▸ **What the task asks**:
The answer must be an exact copy of every entry.

▸ **Source data**:
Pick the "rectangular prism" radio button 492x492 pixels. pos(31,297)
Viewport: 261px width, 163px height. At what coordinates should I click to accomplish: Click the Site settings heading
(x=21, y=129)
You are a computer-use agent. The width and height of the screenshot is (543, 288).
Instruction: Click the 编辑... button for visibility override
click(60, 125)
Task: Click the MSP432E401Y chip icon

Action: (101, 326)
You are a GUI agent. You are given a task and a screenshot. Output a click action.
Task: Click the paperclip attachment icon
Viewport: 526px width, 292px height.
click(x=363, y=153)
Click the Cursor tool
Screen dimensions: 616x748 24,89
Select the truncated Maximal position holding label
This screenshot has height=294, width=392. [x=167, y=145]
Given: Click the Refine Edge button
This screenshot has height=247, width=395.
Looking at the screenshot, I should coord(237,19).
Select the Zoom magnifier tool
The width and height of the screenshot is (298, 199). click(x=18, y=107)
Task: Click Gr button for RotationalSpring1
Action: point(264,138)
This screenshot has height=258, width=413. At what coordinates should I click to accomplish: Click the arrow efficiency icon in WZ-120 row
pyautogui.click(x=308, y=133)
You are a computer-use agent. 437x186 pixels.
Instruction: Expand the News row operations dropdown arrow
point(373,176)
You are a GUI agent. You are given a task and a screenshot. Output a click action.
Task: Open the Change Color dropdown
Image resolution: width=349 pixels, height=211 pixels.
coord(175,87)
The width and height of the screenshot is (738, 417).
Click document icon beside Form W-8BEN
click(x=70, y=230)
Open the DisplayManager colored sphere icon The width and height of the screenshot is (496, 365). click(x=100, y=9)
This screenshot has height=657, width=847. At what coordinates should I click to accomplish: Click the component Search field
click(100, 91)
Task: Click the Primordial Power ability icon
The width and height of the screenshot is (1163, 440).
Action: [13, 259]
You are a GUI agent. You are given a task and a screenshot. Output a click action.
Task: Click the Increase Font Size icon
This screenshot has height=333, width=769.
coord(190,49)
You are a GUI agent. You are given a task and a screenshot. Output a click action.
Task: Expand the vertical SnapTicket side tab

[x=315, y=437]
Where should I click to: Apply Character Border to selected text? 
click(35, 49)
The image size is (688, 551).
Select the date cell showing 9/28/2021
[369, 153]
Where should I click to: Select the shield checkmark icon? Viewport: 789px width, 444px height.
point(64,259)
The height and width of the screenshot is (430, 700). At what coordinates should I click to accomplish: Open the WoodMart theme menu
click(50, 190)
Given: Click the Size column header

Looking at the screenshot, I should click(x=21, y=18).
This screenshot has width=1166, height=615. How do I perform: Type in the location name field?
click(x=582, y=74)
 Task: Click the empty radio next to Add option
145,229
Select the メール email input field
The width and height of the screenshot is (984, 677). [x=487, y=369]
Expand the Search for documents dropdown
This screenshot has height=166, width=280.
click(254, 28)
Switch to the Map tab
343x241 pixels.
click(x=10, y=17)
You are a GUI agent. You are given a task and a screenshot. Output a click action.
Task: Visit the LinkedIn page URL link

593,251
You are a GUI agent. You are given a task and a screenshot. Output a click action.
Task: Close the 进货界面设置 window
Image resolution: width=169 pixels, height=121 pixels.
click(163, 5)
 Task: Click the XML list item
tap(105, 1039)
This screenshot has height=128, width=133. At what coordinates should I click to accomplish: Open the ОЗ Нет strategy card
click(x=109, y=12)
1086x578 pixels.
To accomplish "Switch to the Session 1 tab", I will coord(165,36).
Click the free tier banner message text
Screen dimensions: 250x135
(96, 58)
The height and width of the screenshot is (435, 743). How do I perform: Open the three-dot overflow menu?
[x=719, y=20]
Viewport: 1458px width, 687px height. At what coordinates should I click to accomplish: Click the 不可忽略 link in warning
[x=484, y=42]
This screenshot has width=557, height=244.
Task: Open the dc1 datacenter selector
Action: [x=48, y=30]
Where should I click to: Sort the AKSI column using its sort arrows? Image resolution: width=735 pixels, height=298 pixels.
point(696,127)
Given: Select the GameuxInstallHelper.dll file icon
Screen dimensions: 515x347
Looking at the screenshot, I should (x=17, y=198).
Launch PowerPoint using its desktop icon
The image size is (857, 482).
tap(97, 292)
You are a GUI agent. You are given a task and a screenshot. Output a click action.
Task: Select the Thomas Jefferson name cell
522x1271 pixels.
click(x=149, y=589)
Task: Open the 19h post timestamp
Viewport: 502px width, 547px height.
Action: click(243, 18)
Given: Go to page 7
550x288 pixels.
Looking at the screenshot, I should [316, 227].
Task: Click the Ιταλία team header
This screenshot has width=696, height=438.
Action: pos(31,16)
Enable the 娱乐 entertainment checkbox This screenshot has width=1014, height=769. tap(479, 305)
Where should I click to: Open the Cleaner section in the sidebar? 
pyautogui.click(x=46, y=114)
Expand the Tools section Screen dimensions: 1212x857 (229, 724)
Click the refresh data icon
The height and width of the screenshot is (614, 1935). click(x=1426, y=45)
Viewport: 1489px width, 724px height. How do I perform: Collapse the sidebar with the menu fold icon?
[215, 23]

▸ **Response**:
Pick the "rectangular prism" radio button 492x492 pixels. pos(31,297)
Viewport: 261px width, 163px height. At what coordinates should I click to accomplish: Click the Site settings heading
(x=21, y=129)
You are a computer-use agent. The width and height of the screenshot is (543, 288).
Instruction: Click the 编辑... button for visibility override
click(60, 125)
Task: Click the MSP432E401Y chip icon

Action: (101, 326)
You are a GUI agent. You are given a task and a screenshot. Output a click action.
Task: Click the paperclip attachment icon
Viewport: 526px width, 292px height.
click(x=363, y=153)
Click the Cursor tool
Screen dimensions: 616x748 24,89
Select the truncated Maximal position holding label
This screenshot has height=294, width=392. [x=167, y=145]
Given: Click the Refine Edge button
This screenshot has height=247, width=395.
Looking at the screenshot, I should coord(237,19).
Select the Zoom magnifier tool
The width and height of the screenshot is (298, 199). click(x=18, y=107)
Task: Click Gr button for RotationalSpring1
Action: point(264,138)
This screenshot has height=258, width=413. At what coordinates should I click to accomplish: Click the arrow efficiency icon in WZ-120 row
pyautogui.click(x=308, y=133)
You are a computer-use agent. 437x186 pixels.
Instruction: Expand the News row operations dropdown arrow
point(373,176)
You are a GUI agent. You are given a task and a screenshot. Output a click action.
Task: Open the Change Color dropdown
Image resolution: width=349 pixels, height=211 pixels.
coord(175,87)
The width and height of the screenshot is (738, 417).
Click document icon beside Form W-8BEN
click(x=70, y=230)
Open the DisplayManager colored sphere icon The width and height of the screenshot is (496, 365). click(x=100, y=9)
This screenshot has height=657, width=847. At what coordinates should I click to accomplish: Click the component Search field
click(100, 91)
Task: Click the Primordial Power ability icon
The width and height of the screenshot is (1163, 440).
Action: [13, 259]
You are a GUI agent. You are given a task and a screenshot. Output a click action.
Task: Click the Increase Font Size icon
This screenshot has height=333, width=769.
coord(190,49)
You are a GUI agent. You are given a task and a screenshot. Output a click action.
Task: Expand the vertical SnapTicket side tab

[x=315, y=437]
Where should I click to: Apply Character Border to selected text? 
click(35, 49)
The image size is (688, 551).
Select the date cell showing 9/28/2021
[369, 153]
Where should I click to: Select the shield checkmark icon? Viewport: 789px width, 444px height.
point(64,259)
The height and width of the screenshot is (430, 700). At what coordinates should I click to accomplish: Open the WoodMart theme menu
click(50, 190)
Given: Click the Size column header

Looking at the screenshot, I should click(x=21, y=18).
This screenshot has width=1166, height=615. How do I perform: Type in the location name field?
click(x=582, y=74)
 Task: Click the empty radio next to Add option
145,229
Select the メール email input field
The width and height of the screenshot is (984, 677). [x=487, y=369]
Expand the Search for documents dropdown
This screenshot has height=166, width=280.
click(254, 28)
Switch to the Map tab
343x241 pixels.
click(x=10, y=17)
You are a GUI agent. You are given a task and a screenshot. Output a click action.
Task: Visit the LinkedIn page URL link

593,251
You are a GUI agent. You are given a task and a screenshot. Output a click action.
Task: Close the 进货界面设置 window
Image resolution: width=169 pixels, height=121 pixels.
click(163, 5)
 Task: Click the XML list item
tap(105, 1039)
This screenshot has height=128, width=133. At what coordinates should I click to accomplish: Open the ОЗ Нет strategy card
click(x=109, y=12)
1086x578 pixels.
To accomplish "Switch to the Session 1 tab", I will coord(165,36).
Click the free tier banner message text
Screen dimensions: 250x135
(96, 58)
The height and width of the screenshot is (435, 743). How do I perform: Open the three-dot overflow menu?
[x=719, y=20]
Viewport: 1458px width, 687px height. At what coordinates should I click to accomplish: Click the 不可忽略 link in warning
[x=484, y=42]
This screenshot has width=557, height=244.
Task: Open the dc1 datacenter selector
Action: [x=48, y=30]
Where should I click to: Sort the AKSI column using its sort arrows? Image resolution: width=735 pixels, height=298 pixels.
point(696,127)
Given: Select the GameuxInstallHelper.dll file icon
Screen dimensions: 515x347
Looking at the screenshot, I should (x=17, y=198).
Launch PowerPoint using its desktop icon
The image size is (857, 482).
tap(97, 292)
You are a GUI agent. You are given a task and a screenshot. Output a click action.
Task: Select the Thomas Jefferson name cell
522x1271 pixels.
click(x=149, y=589)
Task: Open the 19h post timestamp
Viewport: 502px width, 547px height.
Action: click(243, 18)
Given: Go to page 7
550x288 pixels.
Looking at the screenshot, I should [316, 227].
Task: Click the Ιταλία team header
This screenshot has width=696, height=438.
Action: pos(31,16)
Enable the 娱乐 entertainment checkbox This screenshot has width=1014, height=769. tap(479, 305)
Where should I click to: Open the Cleaner section in the sidebar? 
pyautogui.click(x=46, y=114)
Expand the Tools section Screen dimensions: 1212x857 (229, 724)
Click the refresh data icon
The height and width of the screenshot is (614, 1935). click(x=1426, y=45)
Viewport: 1489px width, 724px height. How do I perform: Collapse the sidebar with the menu fold icon?
[215, 23]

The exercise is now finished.